Sur le fond, des agressions de "petits" de maternelle par des "grands" de CM2, est-ce que cela vous choque ?

Que des plus grands, qui sont presque des préados, soient agressifs envers des enfants en bas âge, ça n'est pas rare. Il y a d'abord un sentiment de jalousie fréquent. Les petits ont l'air choyé, on s'occupe beaucoup d'eux. En CM2, on est confronté à la discipline. Et puis la préadolescence est une période où l'on quitte l'enfance, mais paradoxalement, où l'on régresse. Pipi, caca... c'est ce qu'on appelle "l'âge bête". Ce qui peut éclairer les comportements scatologiques de cette affaire.

Fin mars, on apprenait la mise en examen d'un garçon de 12 ans pour viol sur une fillette de 11 ans (lire notre article).
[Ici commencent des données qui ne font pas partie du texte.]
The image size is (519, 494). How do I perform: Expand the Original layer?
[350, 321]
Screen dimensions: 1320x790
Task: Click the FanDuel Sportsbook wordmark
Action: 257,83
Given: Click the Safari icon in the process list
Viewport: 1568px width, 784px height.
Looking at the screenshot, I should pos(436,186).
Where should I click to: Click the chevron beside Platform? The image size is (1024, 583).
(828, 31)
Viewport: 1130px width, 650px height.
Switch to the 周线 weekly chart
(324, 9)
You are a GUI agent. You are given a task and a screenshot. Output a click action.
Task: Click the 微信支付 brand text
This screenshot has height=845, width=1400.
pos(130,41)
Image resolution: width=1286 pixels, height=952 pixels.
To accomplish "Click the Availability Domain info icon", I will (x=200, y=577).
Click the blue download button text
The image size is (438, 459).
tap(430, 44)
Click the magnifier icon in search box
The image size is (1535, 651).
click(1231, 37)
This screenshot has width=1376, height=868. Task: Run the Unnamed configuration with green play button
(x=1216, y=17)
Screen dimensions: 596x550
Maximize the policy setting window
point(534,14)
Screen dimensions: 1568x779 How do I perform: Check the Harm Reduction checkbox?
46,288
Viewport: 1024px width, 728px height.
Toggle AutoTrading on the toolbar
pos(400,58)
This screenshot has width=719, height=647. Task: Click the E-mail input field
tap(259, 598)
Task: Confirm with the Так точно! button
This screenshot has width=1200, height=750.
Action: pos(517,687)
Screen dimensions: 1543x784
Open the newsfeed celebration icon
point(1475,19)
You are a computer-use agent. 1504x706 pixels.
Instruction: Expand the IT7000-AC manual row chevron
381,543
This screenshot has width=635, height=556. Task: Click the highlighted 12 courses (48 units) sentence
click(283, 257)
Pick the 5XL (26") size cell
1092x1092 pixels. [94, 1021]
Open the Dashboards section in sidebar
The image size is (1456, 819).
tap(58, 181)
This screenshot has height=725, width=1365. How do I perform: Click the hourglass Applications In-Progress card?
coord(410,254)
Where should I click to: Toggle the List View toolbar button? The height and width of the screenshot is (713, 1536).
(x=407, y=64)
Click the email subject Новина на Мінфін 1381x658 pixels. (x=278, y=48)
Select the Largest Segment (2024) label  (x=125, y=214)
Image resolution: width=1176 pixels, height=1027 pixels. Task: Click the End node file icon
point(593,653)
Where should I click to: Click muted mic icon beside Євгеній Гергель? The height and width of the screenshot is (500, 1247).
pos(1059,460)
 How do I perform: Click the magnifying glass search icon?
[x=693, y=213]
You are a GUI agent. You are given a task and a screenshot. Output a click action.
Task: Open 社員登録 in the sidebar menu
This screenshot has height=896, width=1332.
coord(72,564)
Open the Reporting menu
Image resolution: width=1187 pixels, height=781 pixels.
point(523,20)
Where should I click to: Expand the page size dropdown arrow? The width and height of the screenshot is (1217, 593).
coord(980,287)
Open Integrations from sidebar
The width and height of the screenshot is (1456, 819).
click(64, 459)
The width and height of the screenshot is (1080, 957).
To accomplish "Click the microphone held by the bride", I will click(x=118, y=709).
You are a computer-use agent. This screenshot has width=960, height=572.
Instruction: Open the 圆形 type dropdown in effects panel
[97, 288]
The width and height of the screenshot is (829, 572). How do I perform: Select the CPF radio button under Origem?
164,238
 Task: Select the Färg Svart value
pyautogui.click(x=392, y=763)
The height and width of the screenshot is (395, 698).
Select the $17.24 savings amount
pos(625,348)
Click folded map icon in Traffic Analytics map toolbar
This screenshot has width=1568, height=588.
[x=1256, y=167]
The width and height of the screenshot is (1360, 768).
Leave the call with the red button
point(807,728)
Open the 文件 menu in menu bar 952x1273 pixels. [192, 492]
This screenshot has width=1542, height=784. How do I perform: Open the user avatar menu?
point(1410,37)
Comment expliquez-vous ces dérives sexuelles de plus en plus précoces ?

Il y a trois facteurs. La puberté survient plus tôt, alors que les jeunes sont moins matures intellectuellement. Il y a des stimulations sexuelles plus importantes, notamment grâce à Internet. Et puis surtout, l'éducation à la sexualité est mal faite. Par les parents, comme par l'école. Autrefois, tout ce qui était sexuel était interdit. Aujourd'hui, on ne fixe aucune limite. Il y a de moins en moins d'interdits sexuels.